# PYTHON-LAMBDA-SEC-015: Lambda Tainted SQL String Construction

> **Severity:** HIGH | **CWE:** CWE-89 | **OWASP:** A03:2021

- **Language:** Python
- **Category:** AWS Lambda
- **URL:** https://codepathfinder.dev/registry/python/aws_lambda/PYTHON-LAMBDA-SEC-015
- **Detection:** `pathfinder scan --ruleset python/PYTHON-LAMBDA-SEC-015 --project .`

## Description

This rule detects SQL injection vulnerabilities in AWS Lambda functions where
untrusted event data is used to construct a SQL query string via f-string interpolation
or string concatenation, and the resulting tainted string is subsequently passed to any
database execute() function.

This rule differs from driver-specific rules (SEC-010 through SEC-014) by focusing on
the intermediate SQL string construction step rather than the specific database driver.
It catches the pattern where a tainted SQL string is built in one variable or function
and then passed to execute() in another, which may span multiple helper functions or
modules in the Lambda codebase.

Lambda functions receive attacker-controllable event data from API Gateway, SQS, SNS,
S3, DynamoDB Streams, and other triggers (event.get("body"), event.get("queryStringParameters"),
event["Records"]). When this data is used to build SQL strings, the string becomes
tainted regardless of which database driver is used to execute it.

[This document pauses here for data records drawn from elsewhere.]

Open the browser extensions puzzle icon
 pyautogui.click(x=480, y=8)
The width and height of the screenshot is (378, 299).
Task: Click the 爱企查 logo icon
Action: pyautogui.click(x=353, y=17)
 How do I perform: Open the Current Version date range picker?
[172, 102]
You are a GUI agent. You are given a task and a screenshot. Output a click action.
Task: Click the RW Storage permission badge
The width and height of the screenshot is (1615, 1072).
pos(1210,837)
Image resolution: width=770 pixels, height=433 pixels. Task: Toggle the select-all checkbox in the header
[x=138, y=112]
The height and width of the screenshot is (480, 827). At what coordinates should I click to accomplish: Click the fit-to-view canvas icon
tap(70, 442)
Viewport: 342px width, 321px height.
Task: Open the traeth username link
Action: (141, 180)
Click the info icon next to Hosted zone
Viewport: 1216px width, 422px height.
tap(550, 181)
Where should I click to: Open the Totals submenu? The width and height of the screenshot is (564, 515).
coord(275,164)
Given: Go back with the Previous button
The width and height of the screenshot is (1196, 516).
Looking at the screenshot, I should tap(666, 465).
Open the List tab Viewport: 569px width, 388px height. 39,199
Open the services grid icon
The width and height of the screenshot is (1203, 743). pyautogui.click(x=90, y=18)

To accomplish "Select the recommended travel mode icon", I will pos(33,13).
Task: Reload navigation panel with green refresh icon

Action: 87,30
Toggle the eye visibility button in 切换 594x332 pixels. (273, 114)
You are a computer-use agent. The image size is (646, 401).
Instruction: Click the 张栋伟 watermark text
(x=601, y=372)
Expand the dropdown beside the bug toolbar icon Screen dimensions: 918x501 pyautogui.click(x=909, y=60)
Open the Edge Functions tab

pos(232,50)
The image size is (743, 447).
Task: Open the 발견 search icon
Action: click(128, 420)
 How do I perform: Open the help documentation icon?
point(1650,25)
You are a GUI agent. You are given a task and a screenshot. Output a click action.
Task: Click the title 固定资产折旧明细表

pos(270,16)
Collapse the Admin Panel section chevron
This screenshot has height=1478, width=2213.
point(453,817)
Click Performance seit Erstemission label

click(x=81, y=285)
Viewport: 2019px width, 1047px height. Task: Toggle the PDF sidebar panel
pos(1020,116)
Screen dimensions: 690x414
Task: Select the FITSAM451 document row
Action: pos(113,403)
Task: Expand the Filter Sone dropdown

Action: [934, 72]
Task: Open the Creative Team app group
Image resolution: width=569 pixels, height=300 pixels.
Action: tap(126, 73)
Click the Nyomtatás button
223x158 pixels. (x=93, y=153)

Detecting the
tainted string construction step, rather than only the execute() call, catches
vulnerability patterns where the string is stored in a variable, passed through
helper functions, or assembled from multiple event fields before reaching the sink.


## Vulnerable Code

```python
import json

# SEC-015: tainted SQL string
def handler_tainted_sql(event, context):
    table = event.get('table')
    query = "SELECT * FROM " + table
    cursor.execute(query)
    return {"statusCode": 200}
```

## Secure Code

```python
import json
import pymysql

def build_user_filter(filters):
    # SECURE: Build a parameterized query — placeholders and values are kept separate
    conditions = []
    params = []
    if 'username' in filters:
        conditions.append("username = %s")
        params.append(filters['username'])
    if 'status' in filters:
        conditions.append("status = %s")
        params.append(filters['status'])
    if 'min_age' in filters:
        try:
            conditions.append("age >= %s")
            params.append(int(filters['min_age']))
        except (ValueError, TypeError):
            pass
    where = " AND ".join(conditions) if conditions else "1=1"
    return f"SELECT id, username FROM users WHERE {where}", params

def lambda_handler(event, context):
    params_raw = event.get('queryStringParameters', {}) or {}
    # SECURE: Build query with separate params list, never embed values in SQL string
    query, params = build_user_filter(params_raw)
    conn = pymysql.connect(host='rds-host', user='user', password='pass', db='db')
    with conn.cursor() as cursor:
        cursor.execute(query, params)
        rows = cursor.fetchall()
    return {'statusCode': 200, 'body': json.dumps(rows)}

```

## Detection Rule (Python SDK)

```python
from rules.python_decorators import python_rule
from codepathfinder import calls, flows, QueryType
from codepathfinder.presets import PropagationPresets

_LAMBDA_SOURCES = [
    calls("event.get"),
    calls("event.items"),
    calls("event.values"),
    calls("*.get"),
]


@python_rule(
    id="PYTHON-LAMBDA-SEC-015",
    name="Lambda Tainted SQL String Construction",
    severity="HIGH",
    category="aws_lambda",
    cwe="CWE-89",
    tags="python,aws,lambda,sql-injection,string-format,OWASP-A03,CWE-89",
    message="Lambda event data used in SQL string construction. Use parameterized queries.",
    owasp="A03:2021",
)
def detect_lambda_tainted_sql():
    """Detects Lambda event data in string formatting that reaches execute()."""
    return flows(
        from_sources=_LAMBDA_SOURCES,
        to_sinks=[
            calls("cursor.execute"),
            calls("*.execute"),
        ],
        sanitized_by=[
            calls("escape"),
            calls("int"),
        ],
        propagates_through=PropagationPresets.standard(),
        scope="global",
    )
```

## How to Fix

- Restructure SQL construction helpers to return a (query_template, params_list) tuple rather than a pre-built SQL string with embedded values.
- Use placeholders (%s for MySQL/psycopg2, :name for SQLAlchemy text()) in the SQL template and collect event values in a separate list or dictionary.
- For dynamic WHERE clause construction, append placeholders to the WHERE string and values to a separate list; never append event data to the SQL string directly.
- Validate and type-convert event fields before adding them to the parameters list as a defense-in-depth measure.
- Apply least-privilege database permissions to the Lambda's database user to limit the blast radius of any successful injection.

## Security Implications

- **Cross-Module Tainted SQL Propagation:** SQL strings built from event data in one Lambda module (e.g., a query builder
utility) and executed in another module are vulnerable even when the execute()
call site appears to use safe patterns. This inter-module taint propagation is
the primary pattern that driver-specific rules miss.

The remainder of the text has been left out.